In GSK trade secrets case, appeals court backs short sentences against prosecutors' wishes

Secret secrets are no fun, especially when they’re stolen trade secrets with big money on the line. But for two former GSK researchers, their sentences for trade secrets theft will remain somewhat brief.

After pleading guilty in 2018 to stealing trade secrets on potential cancer drugs, a unanimous panel of the U.S. Court of Appeals for the Third Circuit upheld the previously set sentences of former GSK researchers Yu Xue and Tao Li.

Xue has already served eight months, while Li has served a 59-day sentence. Prosecutors wanted 10 years for Xue and seven for Li, Reuters reports.

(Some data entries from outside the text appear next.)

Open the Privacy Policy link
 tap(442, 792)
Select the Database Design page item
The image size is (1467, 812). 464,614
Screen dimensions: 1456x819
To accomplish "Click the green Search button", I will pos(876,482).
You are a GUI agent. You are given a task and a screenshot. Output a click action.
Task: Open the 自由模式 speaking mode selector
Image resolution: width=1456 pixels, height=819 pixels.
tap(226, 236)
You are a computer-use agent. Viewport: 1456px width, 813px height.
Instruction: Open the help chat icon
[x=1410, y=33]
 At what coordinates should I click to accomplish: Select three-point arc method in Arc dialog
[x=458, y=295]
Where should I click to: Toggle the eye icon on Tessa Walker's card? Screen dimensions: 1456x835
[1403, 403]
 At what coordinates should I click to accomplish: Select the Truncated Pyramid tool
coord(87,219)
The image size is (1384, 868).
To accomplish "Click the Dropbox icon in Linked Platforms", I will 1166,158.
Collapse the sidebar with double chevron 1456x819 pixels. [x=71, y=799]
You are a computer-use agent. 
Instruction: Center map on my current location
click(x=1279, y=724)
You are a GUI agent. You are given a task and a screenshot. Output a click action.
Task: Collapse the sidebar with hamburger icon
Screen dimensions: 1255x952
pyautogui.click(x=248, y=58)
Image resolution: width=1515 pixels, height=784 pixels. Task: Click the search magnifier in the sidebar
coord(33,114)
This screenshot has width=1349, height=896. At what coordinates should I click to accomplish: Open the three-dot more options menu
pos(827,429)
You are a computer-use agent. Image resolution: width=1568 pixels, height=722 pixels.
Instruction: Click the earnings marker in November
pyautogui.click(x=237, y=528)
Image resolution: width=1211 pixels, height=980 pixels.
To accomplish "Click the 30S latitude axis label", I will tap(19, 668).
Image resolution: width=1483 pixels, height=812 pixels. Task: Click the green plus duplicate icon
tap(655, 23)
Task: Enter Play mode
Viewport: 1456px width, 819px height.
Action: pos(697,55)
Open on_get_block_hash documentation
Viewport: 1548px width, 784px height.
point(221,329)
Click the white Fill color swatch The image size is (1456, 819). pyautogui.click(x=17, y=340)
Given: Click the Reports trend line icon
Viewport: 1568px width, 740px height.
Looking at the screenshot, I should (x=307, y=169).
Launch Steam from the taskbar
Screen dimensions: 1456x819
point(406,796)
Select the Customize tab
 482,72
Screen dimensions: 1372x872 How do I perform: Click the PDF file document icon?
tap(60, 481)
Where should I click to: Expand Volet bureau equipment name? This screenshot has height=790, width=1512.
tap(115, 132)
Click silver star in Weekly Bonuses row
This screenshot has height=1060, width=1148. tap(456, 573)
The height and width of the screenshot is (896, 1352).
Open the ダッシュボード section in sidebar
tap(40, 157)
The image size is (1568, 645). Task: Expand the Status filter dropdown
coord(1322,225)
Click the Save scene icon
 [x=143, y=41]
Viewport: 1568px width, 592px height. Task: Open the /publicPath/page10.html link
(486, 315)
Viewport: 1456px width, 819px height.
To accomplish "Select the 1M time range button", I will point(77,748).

With the appeals ruling, the former GSK researchers will have fulfilled their sentences.

The court found that the defendants did not intend to harm GSK financially, so it decided against extending their sentences.

Until the pair were arrested in 2016, they along with others worked at GSK’s Upper Merion, Pennsylvania, facility and went on to form a pharma company called Renopharma. Xue, previously one of the top chemists at GSK who was believed to be the ringleader of the trade secrets ring, stole approximately 200 GSK documents and sent them to co-conspirators. At the time of arrest, Renopharma hadn’t made a profit or developed and sold products based on GSK’s information, the court's opinion says.

In its case against the pair, the U.S. government asserted that the intended financial loss for their former employer exceeded $1 billion.

But the appeals court found that the defendants did not use the trade secrets to complete with GSK, nor to “solicit investment, develop competing products, or develop the same products that GSK was developing." With that finding, the court upheld the sentences put in place by the District Court.

A fifth defendant was just convicted in the case in May, following the guilty pleas of the other four conspirators.